Salmon sabbatical
Father and son make a break for Bristol Bay as an old-timer and a first-timer
By Charlie Ess
We're standing near the skiff at the edge of an expansive mud flat. It's low tide, moments away from the season's first commercial salmon opener in Alaska's Bristol Bay Ugashik District. My quadriceps burn, and there's a sharp kink in muscles between my shoulders. We've just finished dragging the better half of a 50-fathom salmon gillnet from our skiff through the muck and have it tied off to a screw anchor that's been twisted six feet into the Earth. The other end of the net lies neatly piled in the stern of the skiff and tied to a 66-pound Bruce anchor.
We wait for the season to open. Though I've never fished Ugashik before, I find a haunting familiarity in the smell of wet lines, the mewling gulls, the fog burning off the sandy beach beyond.
"Let's go," says skipper Parker Sorenson, who's come back for his second season.

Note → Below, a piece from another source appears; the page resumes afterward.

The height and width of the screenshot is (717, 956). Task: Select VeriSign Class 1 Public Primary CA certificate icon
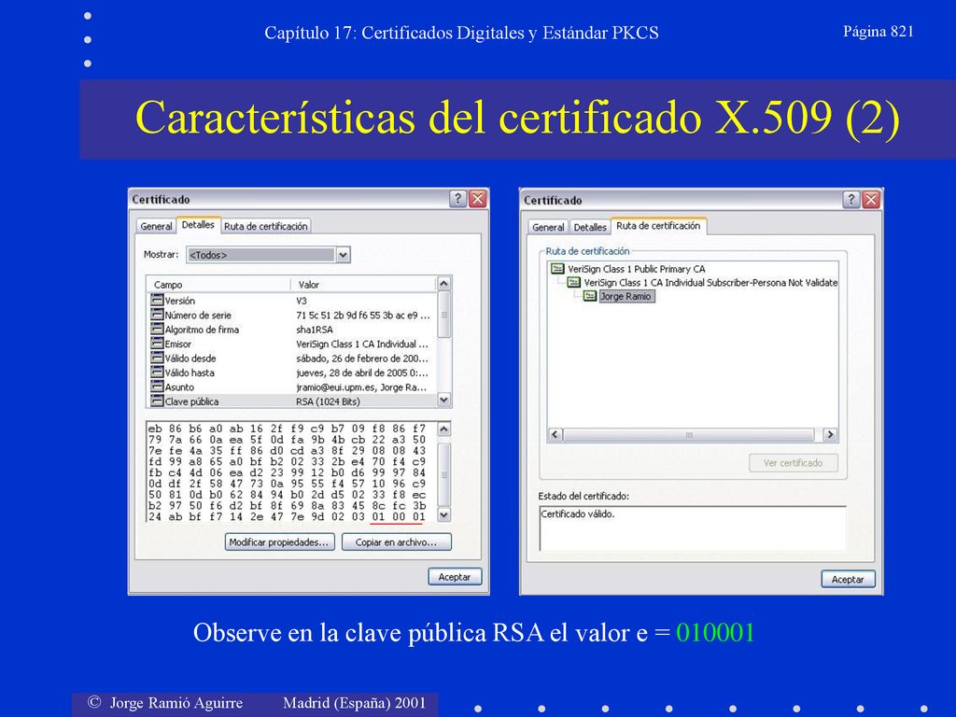coord(557,268)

At the moment of the opener, we push the skiff offshore and into the gray water ahead. We all jump in over the gunwales when we reach enough depth to run the outboard. I drop it from tilt position, grab the starter cord, and the three-cylinder Yamaha roars to life. I twist the throttle up on the tiller handle. The 22-foot aluminum skiff surges into the waves and gillnet corks clank out over the fairleads. We finish making the set, toss out the anchor and chain. I lean against the gunwale and watch with reverence as the corkline comes tight against the flooding tide. The sound of water bubbling through the corks drives chills up and down my spine and tears at a part of me that has lain dormant since my wife, Cheryl, and I worked her setnet site at Ikatan, near False Pass, some 300 miles south of where I stand now.